■ Activity: Repeat the listing that follows character for character, omitting images.
(Data supplied Opens)
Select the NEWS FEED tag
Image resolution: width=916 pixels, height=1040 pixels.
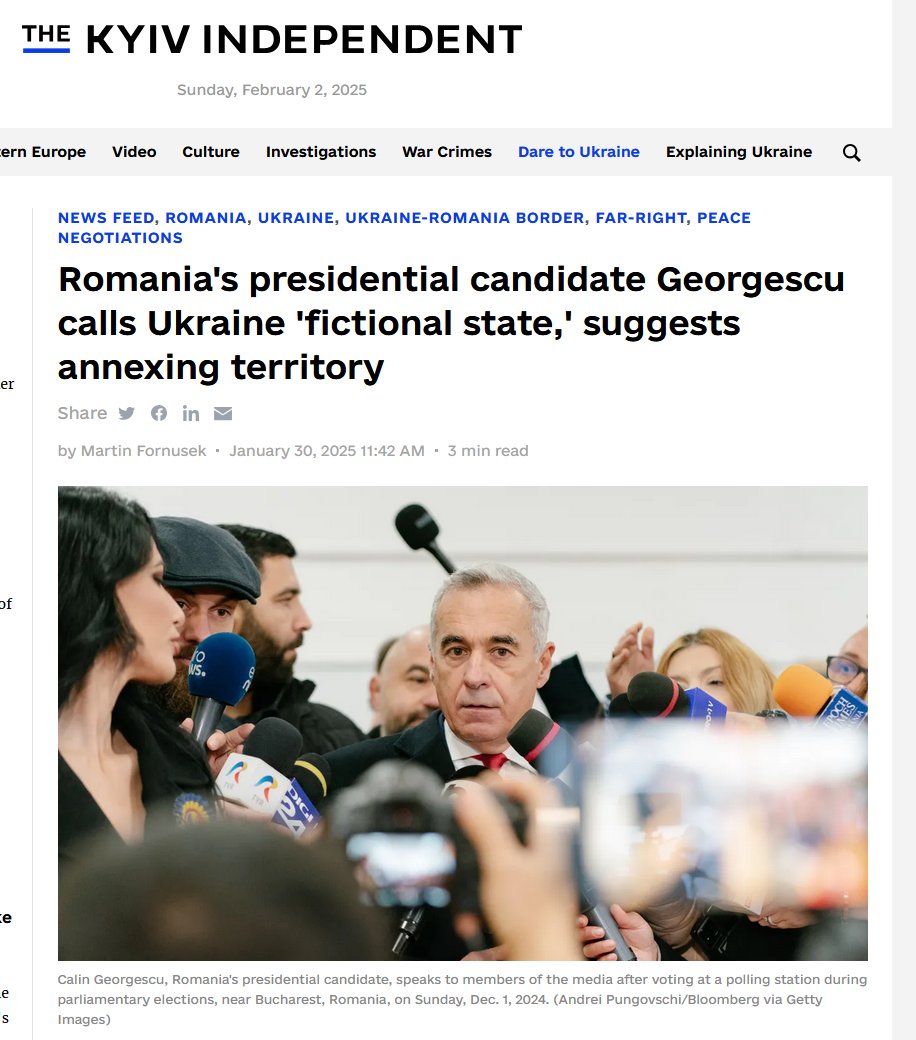[106, 218]
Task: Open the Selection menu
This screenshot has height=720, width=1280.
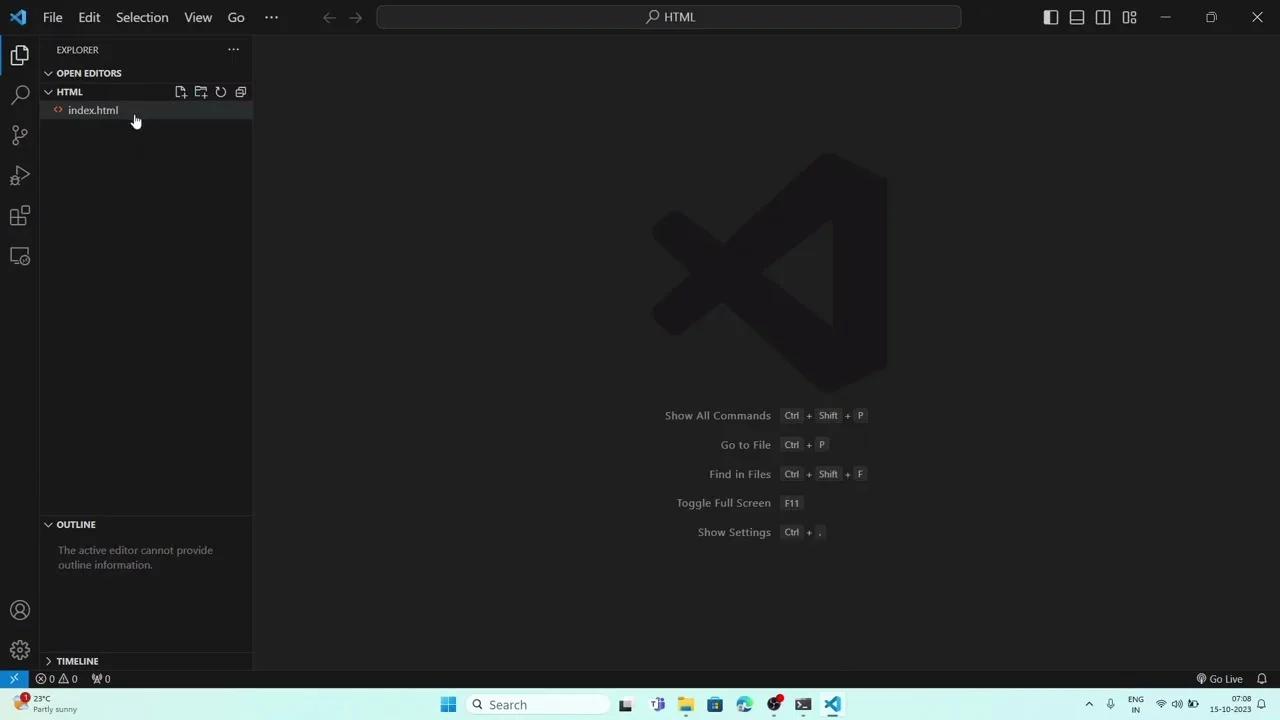Action: pyautogui.click(x=142, y=17)
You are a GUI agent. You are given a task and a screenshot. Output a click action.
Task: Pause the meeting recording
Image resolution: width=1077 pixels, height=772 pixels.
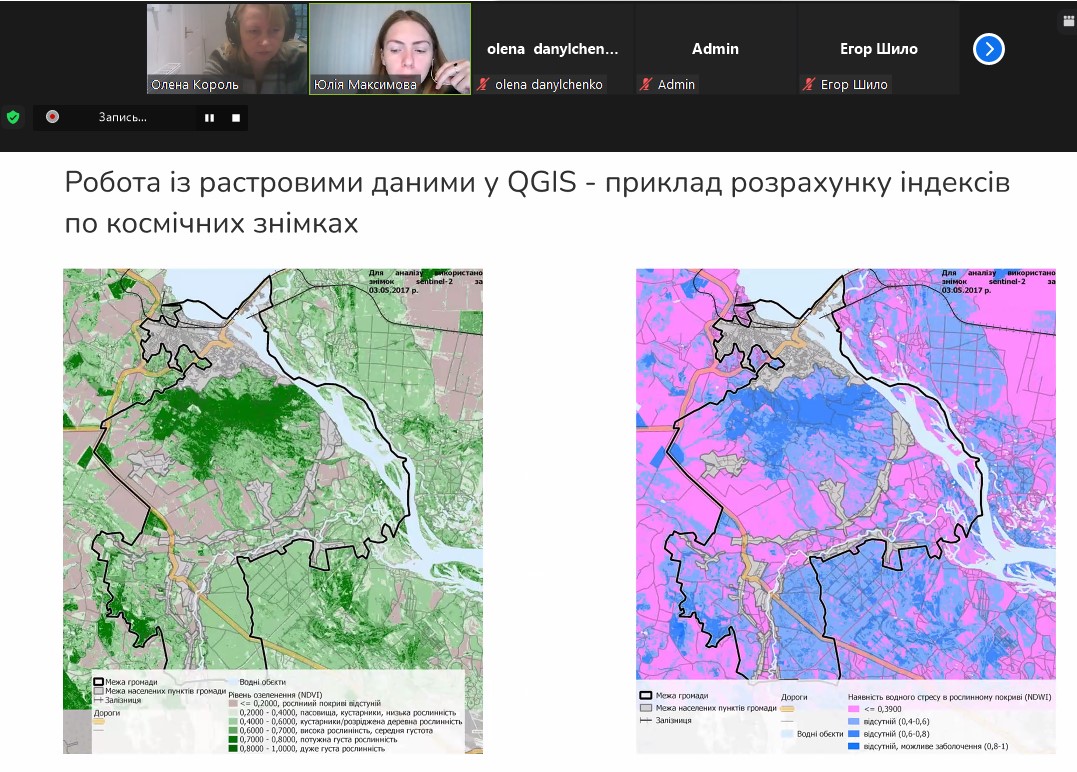coord(209,117)
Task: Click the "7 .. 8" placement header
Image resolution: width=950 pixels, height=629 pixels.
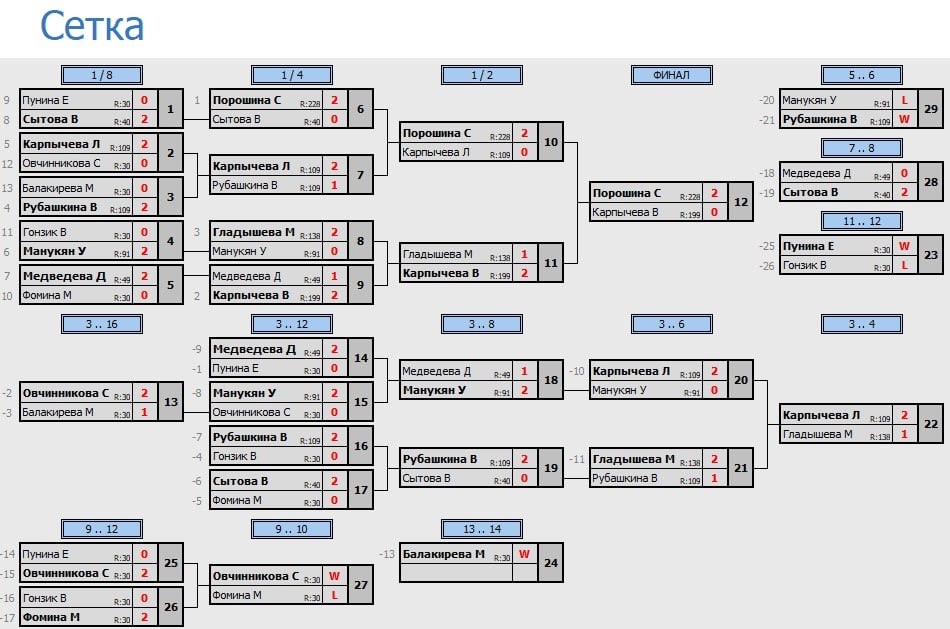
(Data supplied Closes)
■ Reply to the task:
Select the NEWS FEED tag
Image resolution: width=916 pixels, height=1040 pixels.
[106, 218]
Task: Open the Selection menu
This screenshot has height=720, width=1280.
Action: pyautogui.click(x=142, y=17)
You are a GUI agent. You are given a task and a screenshot. Output a click action.
Task: Pause the meeting recording
Image resolution: width=1077 pixels, height=772 pixels.
coord(209,117)
Task: Click the "7 .. 8" placement header
Image resolution: width=950 pixels, height=629 pixels.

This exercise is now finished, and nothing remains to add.